目的基于维生素E,构建同时具有过氧化氢清除功能和抗凝作用的脂质体,探讨其是否可以作为急性缺血性脑卒中的治疗方式并评价其体外抗凝作用。方法利用过氧草酸酯键将两分子维生素E(生育酚,VE)化学键合,得到目标化合物草酸二维生素E酯(oxalate vitamin E,OVE);通过酰胺化反应将抗凝药物水蛭素(hirudin)连接到亚油酸(linoleic acid,LA)得到抗凝目标单元亚油酸-水蛭素(LA-hirudin,LH);并通过红外光谱、核磁等手段对所合成的产物进行结构表征。采用薄膜分散法制备水蛭素-草酸二维生素E酯脂质体(hirudin-OVE liposome,HOL),采用激光粒度仪(DLS)和透射电子显微镜(TEM)等方法对脂质体进行表征。
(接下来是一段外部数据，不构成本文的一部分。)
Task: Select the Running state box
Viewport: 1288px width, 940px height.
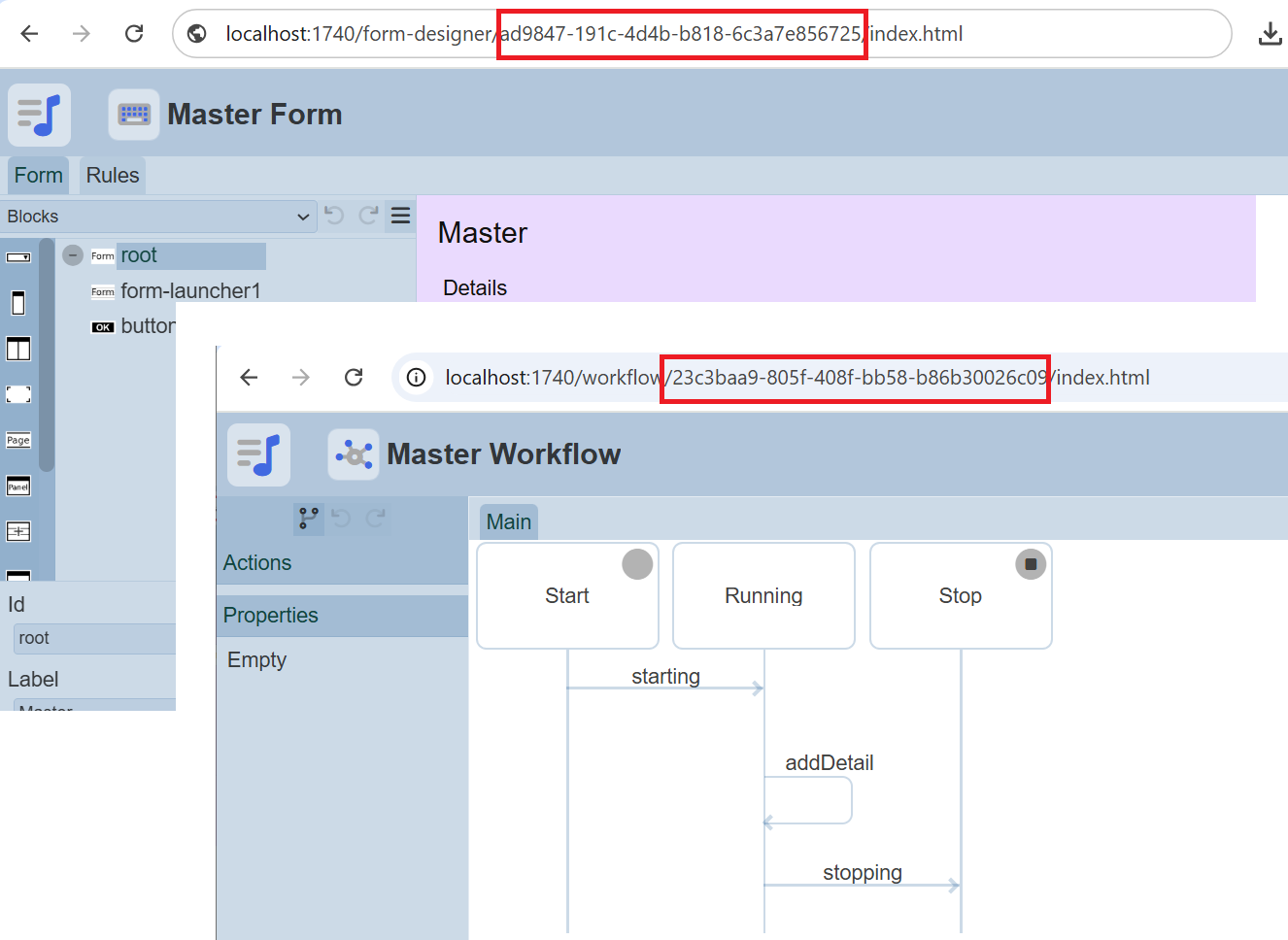Action: pyautogui.click(x=763, y=595)
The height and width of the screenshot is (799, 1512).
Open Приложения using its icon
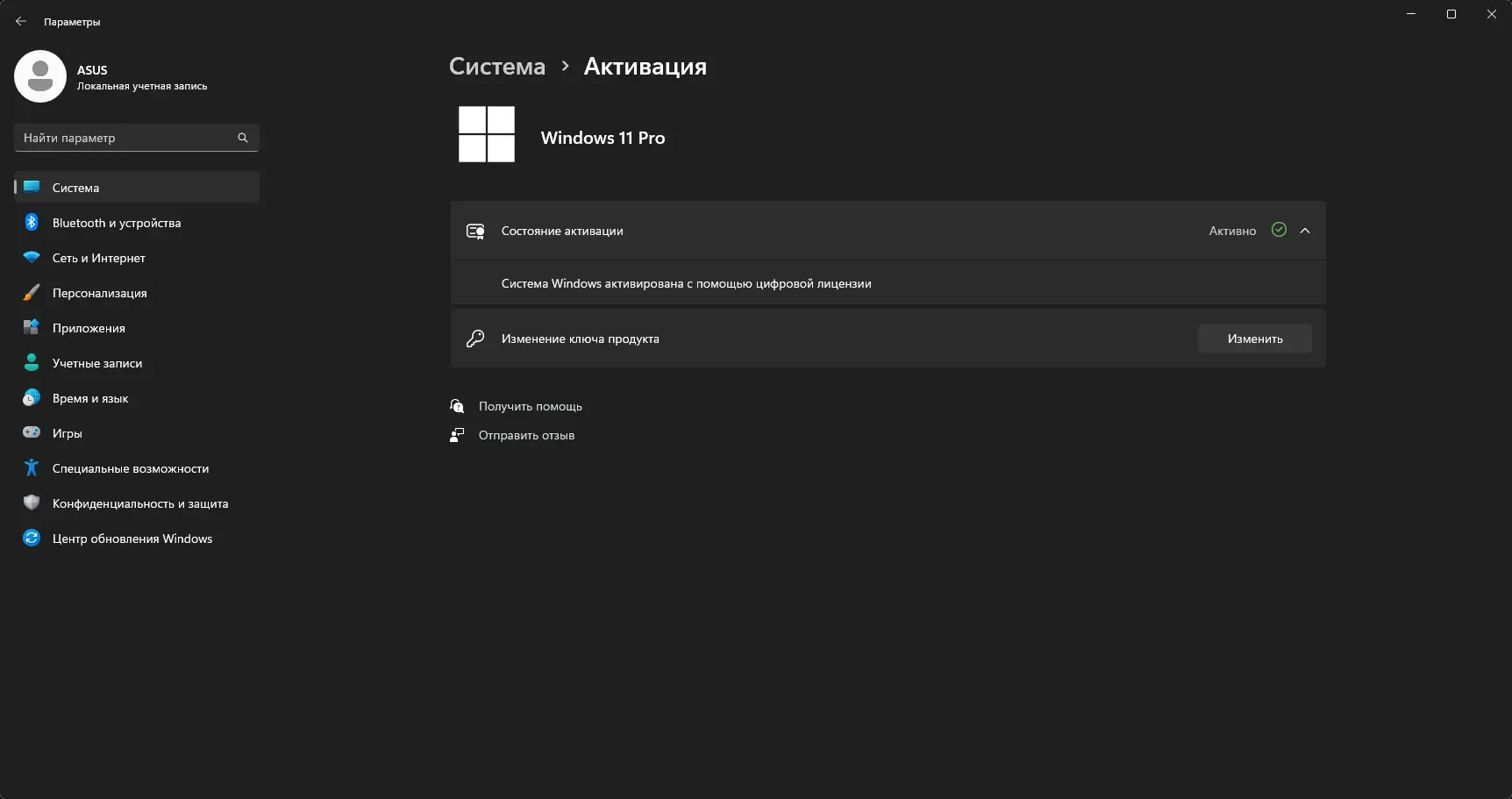[x=32, y=328]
选取小鼠脑微血管内皮细胞(mouse brain-derived endothelial cells,bEnd3)和人脐静脉内皮细胞(human umbilical vein endothelial cells,HUVEC)进行细胞实验。通过ELISA测定过氧化氢以及细胞炎症因子TNF-α、IL-6和IL-1β水平,以评价脂质体对细胞氧化应激和炎症水平的影响。采用细胞计数实验(CCK-8)和细胞增殖检测实验(Edu)考察脂质体对细胞数目和细胞增殖情况的影响。取小鼠全血,考察所制备脂质体的抗凝作用。结果核磁结果表明成功合成了OVE,红外谱图结果表明水蛭素和亚油酸成功键合得到亚油酸-水蛭素。透射电镜和激光粒度仪结果表明所制备的脂质体形状为类球形,且粒径分布均匀,平均粒径为161 nm。细胞实验表明,脂质体能够显著抑制模型细胞分泌过氧化氢和炎症因子,具有明显的抗氧化、抗炎作用(P<0.05)。细胞计数实验和细胞增殖检测实验结果证明脂质体能够抑制炎症导致的细胞数目减少、缓解LPS刺激所引起的细胞增殖抑制(P<0.01)。抗凝实验结果表明,脂质体能够显著抑制CaCl 2诱导的凝血反应(P<0.01)。结论基于维生素E成功合成过氧化氢清除性材料OVE,并以抗凝药物水蛭素和OVE制备OVE抗凝脂质体(HOL),该脂质体在细胞层面上具有良好的抗氧化、抗炎效果,并具有显著的抗凝作用。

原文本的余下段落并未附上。